No 73 - février / mars 2018

Mini-dossier : Retour sur les municipales 2017

Les mains invisibles de Saguenay

Un « vent de changement » a soufflé sur Saguenay le 5 novembre dernier. Plusieurs perçoivent, en effet, le départ de Jean Tremblay et l’arrivée de nouveaux visages comme la garantie d’un renouveau bienfaiteur. Il reste que redonner un sens démocratique à cet appareil municipal gangrené par le favoritisme et les abus de pouvoir s’avèrera une tâche complexe.

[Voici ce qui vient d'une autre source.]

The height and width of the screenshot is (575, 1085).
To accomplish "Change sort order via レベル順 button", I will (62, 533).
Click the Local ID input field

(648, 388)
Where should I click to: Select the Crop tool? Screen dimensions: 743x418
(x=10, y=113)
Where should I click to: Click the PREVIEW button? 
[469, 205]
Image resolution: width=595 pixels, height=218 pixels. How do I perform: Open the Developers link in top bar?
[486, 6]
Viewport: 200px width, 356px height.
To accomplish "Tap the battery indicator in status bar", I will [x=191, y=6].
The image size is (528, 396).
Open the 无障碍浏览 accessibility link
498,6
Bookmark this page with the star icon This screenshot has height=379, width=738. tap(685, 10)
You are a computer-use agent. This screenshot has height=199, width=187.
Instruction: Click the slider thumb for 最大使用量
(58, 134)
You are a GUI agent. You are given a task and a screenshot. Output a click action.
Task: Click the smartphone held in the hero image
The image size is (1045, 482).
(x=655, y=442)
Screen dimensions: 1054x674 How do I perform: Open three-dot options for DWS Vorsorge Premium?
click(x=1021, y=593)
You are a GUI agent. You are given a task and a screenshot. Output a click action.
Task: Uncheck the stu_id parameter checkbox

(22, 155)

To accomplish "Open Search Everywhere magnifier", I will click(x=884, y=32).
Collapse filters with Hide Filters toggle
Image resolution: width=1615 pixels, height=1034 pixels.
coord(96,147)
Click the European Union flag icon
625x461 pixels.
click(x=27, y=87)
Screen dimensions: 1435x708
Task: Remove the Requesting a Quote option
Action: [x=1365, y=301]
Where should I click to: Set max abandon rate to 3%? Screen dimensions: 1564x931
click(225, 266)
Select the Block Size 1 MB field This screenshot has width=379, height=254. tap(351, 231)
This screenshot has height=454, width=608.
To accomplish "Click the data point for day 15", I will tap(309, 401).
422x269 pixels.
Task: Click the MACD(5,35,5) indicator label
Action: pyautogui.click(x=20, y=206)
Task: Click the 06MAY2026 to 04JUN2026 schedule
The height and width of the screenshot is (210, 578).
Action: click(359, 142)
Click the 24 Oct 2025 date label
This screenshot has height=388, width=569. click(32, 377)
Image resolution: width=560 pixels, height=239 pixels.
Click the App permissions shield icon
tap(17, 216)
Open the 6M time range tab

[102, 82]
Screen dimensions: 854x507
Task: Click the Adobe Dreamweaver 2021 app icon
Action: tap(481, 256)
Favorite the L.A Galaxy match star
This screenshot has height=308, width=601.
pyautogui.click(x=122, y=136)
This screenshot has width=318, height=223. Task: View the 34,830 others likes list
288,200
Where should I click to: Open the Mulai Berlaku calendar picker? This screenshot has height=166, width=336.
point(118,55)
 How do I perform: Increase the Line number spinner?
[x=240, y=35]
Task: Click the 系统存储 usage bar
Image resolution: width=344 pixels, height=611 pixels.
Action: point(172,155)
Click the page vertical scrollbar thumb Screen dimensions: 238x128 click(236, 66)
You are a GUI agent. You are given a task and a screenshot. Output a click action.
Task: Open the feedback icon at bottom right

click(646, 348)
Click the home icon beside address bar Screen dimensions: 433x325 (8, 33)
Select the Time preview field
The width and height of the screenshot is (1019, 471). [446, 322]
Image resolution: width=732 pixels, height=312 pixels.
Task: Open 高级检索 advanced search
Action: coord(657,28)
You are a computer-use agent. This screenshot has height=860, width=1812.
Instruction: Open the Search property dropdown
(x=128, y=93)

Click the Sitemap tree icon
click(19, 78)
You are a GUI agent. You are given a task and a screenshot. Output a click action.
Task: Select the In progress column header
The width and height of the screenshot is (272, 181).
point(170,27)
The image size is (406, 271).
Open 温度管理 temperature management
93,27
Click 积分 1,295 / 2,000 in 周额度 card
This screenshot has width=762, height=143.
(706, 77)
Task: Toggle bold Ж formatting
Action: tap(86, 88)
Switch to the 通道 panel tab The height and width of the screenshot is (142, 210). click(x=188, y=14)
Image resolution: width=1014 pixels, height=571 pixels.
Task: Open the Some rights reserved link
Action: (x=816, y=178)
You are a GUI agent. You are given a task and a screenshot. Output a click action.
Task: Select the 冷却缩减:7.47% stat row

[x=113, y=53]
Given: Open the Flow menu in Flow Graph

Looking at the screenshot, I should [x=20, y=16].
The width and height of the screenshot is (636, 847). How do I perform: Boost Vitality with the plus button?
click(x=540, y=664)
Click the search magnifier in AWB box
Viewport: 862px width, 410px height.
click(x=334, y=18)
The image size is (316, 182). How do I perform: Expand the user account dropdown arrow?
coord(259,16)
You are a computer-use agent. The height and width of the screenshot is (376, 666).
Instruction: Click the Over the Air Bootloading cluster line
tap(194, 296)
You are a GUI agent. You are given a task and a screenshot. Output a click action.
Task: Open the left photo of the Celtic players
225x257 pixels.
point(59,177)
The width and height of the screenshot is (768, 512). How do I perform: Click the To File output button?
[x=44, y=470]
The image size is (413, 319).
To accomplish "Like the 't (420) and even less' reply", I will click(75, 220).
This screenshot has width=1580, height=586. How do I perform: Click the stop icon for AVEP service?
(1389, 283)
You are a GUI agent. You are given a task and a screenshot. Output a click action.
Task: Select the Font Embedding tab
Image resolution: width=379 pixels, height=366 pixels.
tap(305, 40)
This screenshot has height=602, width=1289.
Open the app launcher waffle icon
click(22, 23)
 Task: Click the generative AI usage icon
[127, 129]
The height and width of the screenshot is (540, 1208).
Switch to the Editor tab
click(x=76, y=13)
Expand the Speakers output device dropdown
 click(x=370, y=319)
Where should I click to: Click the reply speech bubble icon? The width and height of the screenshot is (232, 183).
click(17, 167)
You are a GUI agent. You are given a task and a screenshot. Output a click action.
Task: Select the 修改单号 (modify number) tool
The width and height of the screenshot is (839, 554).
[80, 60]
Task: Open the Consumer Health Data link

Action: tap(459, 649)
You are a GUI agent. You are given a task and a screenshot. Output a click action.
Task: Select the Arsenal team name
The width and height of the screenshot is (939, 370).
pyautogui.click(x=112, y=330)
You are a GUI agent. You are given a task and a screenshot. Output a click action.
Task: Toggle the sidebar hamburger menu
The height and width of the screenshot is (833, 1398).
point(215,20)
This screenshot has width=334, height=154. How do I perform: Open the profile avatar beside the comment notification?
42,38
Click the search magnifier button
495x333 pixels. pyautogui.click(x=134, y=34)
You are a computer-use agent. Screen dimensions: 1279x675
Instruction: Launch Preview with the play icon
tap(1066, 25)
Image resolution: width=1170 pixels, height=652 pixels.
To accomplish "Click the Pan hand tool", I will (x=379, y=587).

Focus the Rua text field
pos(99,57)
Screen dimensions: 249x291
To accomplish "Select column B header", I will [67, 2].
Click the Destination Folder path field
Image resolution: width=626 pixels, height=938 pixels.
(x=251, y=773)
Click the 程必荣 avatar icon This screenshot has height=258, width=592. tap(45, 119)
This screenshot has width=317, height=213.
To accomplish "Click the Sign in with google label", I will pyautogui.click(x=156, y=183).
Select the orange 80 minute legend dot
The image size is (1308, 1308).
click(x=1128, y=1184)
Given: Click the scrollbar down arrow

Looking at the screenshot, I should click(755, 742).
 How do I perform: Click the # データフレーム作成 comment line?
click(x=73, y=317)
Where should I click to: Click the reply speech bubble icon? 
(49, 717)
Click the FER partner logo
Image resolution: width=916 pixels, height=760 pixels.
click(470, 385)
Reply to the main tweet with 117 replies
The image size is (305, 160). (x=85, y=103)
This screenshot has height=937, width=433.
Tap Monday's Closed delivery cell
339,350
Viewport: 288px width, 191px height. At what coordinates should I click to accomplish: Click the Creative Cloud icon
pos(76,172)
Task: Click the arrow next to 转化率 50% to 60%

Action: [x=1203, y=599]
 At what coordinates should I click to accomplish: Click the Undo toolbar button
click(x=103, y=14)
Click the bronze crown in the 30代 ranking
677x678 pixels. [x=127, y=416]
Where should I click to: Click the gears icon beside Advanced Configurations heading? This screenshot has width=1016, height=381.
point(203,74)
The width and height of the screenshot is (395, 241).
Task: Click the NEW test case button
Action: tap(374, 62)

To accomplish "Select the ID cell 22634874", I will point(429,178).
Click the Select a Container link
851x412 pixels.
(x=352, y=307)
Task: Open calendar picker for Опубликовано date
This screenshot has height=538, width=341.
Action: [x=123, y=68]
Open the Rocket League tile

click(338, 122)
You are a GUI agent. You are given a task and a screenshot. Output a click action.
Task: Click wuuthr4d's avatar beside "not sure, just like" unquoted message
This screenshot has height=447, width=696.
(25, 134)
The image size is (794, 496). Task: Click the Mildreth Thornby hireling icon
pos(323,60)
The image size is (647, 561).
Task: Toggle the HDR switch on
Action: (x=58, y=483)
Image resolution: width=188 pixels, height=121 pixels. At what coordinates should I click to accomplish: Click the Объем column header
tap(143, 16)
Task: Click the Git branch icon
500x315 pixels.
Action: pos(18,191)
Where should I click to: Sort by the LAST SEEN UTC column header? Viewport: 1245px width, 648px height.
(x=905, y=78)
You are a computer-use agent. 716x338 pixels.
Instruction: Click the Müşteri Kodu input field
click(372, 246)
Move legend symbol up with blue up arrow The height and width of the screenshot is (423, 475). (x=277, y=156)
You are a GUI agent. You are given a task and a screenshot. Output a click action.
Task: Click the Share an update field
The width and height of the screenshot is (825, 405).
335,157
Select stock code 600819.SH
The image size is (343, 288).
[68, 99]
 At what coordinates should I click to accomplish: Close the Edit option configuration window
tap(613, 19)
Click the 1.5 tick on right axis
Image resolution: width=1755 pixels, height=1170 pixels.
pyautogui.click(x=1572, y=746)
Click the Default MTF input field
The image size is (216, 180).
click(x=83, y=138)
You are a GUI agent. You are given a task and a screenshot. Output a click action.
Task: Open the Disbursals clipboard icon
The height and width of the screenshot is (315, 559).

Josée Néron, de l’Équipe du renouveau démocratique (ERD), est devenue la première mairesse dans l’histoire de Saguenay. En raison de la culture politique et des attaques belliqueuses venues de l’ancien régime, les partis politiques municipaux ont toutefois mauvaise presse à Saguenay. Ils sont perçus comme une cause des problèmes démocratiques. C’est pourquoi madame Néron se retrouve entourée de seulement trois conseillers·ères de l’ERD et de douze élu·e·s indépendant·e·s. Quatre d’entre eux, par ailleurs, ont siégé dans l’ancien conseil municipal sans intervenir pour empêcher les manœuvres de Jean Tremblay. Le Parti des citoyens, celui de l’ancien maire, a été rayé de la carte puisque son seul conseiller élu a choisi de siéger comme indépendant. Le nombre de femmes accuse un recul, passant de cinq conseillères à une mairesse et deux conseillères seulement.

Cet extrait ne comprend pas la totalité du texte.